Si los docentes tuvieran 23 días de vacaciones en lugar de 60, que son los que me salen después de descontar los fines de semana y festivos que todo el mundo tiene, entonces el trabajo ya no merecería la pena. ¿Por qué motivo iba a merecerlo? ¿Por las condiciones de estabilidad? ¿Por el sueldo? ¿Por la fascinante sensación de impartir en una clase? Venga, si el 80% de una clase es imponer orden, respeto y disciplina hasta llegar a unos ridículos mínimos. El salario no es para tirar cohetes –hablamos de licenciados–, y la seguridad está muy bien cuando apruebas la oposición, pero supone mudarte con toda seguridad de tu vivienda habitual, con la merma económica que implica el gasto en desplazamiento u hospedaje.
¿Merece la pena ser docente? Para mí sí, pero no todo el mundo vale. Rectifico, mucha gente no vale, prácticamente la mayoría. Porque, si fuera de otro modo, todos los que despotrican contra el colectivo y tanto nos odian callarían, comprarían un temario de oposiciones y empezarían a bailar por lo bajini, esperando a la siguiente convocatoria para vivir de puta madre. Pero claro, a veces el camino es demasiado largo. Igual hay que empezar por sacarse la ESO, que no es por nada, pero la regalamos. Luego el bachillerato. Aprobar selectividad, que también está de saldo, y luego a la universidad. Tras un master de nada y dos o tres convocatorias inspiradas, ¡tachaaaaan! ya eres funcionario de carrera. Ahora te vas a 200 km de casa durante seis años. Ya volverás. Éste es el caso rápido. El lento implica que te cueste aprobar la ESO, que repitas bachillerato, que te tiren en selectividad y que se atragante el master. De la carrera ya ni hablamos, y de aprobar la oposición –que no el examen– antes de quince años tampoco. Lo mismo te jubilas nada más empezar tu carrera docente.

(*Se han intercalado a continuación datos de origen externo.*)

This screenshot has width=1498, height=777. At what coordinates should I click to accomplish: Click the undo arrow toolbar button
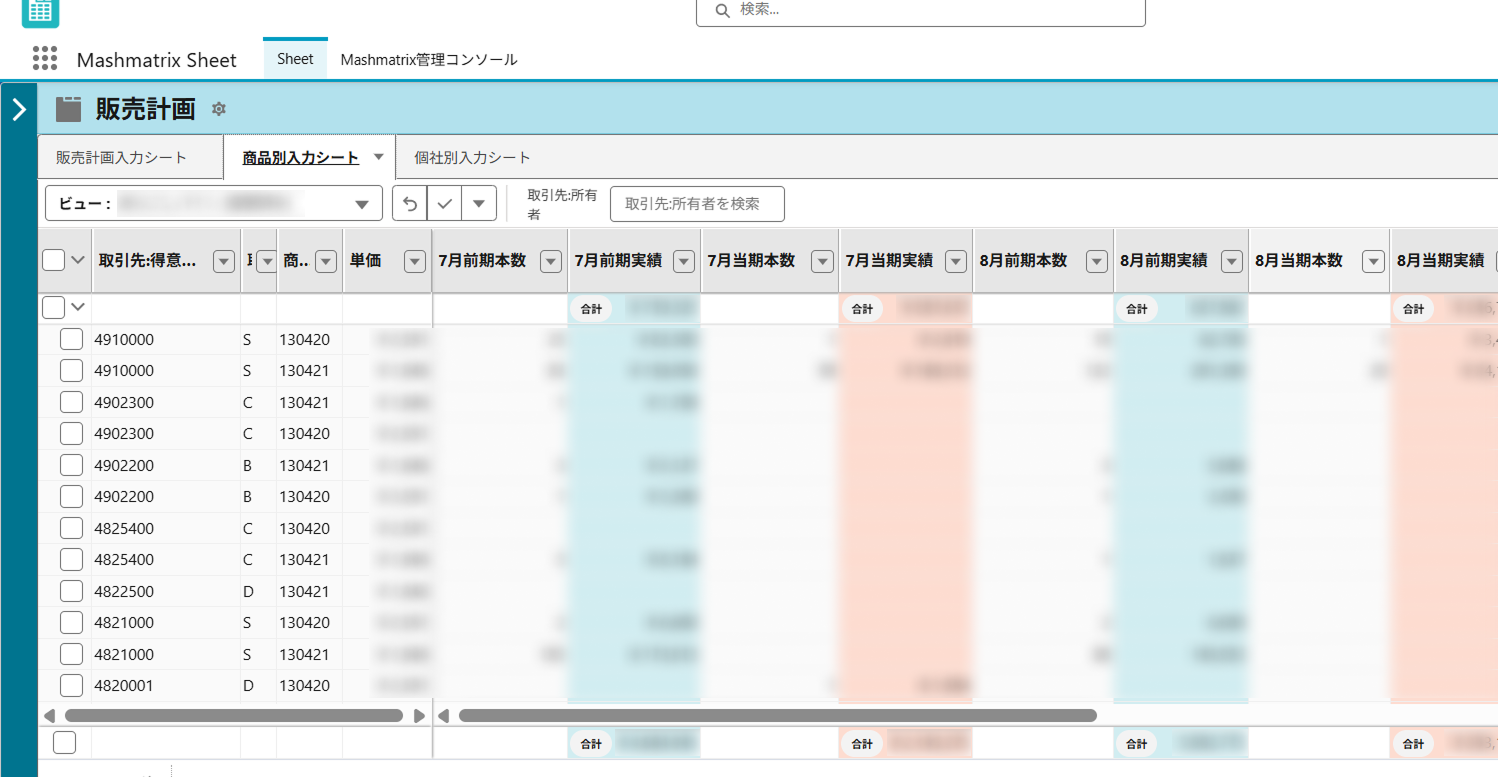pos(410,203)
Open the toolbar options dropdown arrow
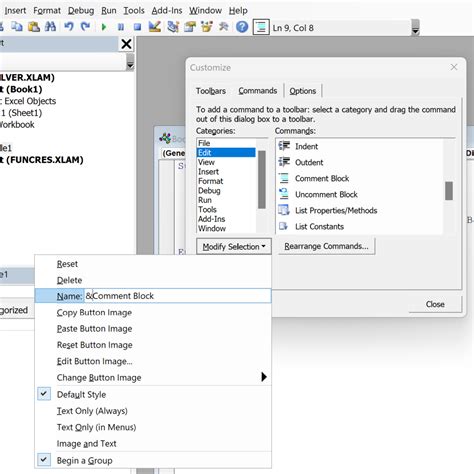The height and width of the screenshot is (474, 474). pyautogui.click(x=415, y=28)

No hay razones válidas. Sólo envidia. Por los que lo han conseguido o por no tener uno cojones de arriesgarse a intentarlo. Es más fácil odiar que aplaudir, porque si supierais la de malabarismos que hay que hacer en un aula, aplaudiríais con las orejas. Si queréis envidiar a alguien, odiar a alguien, menospreciar a alguien, empezad con los que cobran más de 4000 euros mensuales por salir en la foto, firmar convenios y hablar en micrófonos. Nosotros educamos a vuestros hijos en lugar de vosotros, tiene delito, en lugar de junto a vosotros.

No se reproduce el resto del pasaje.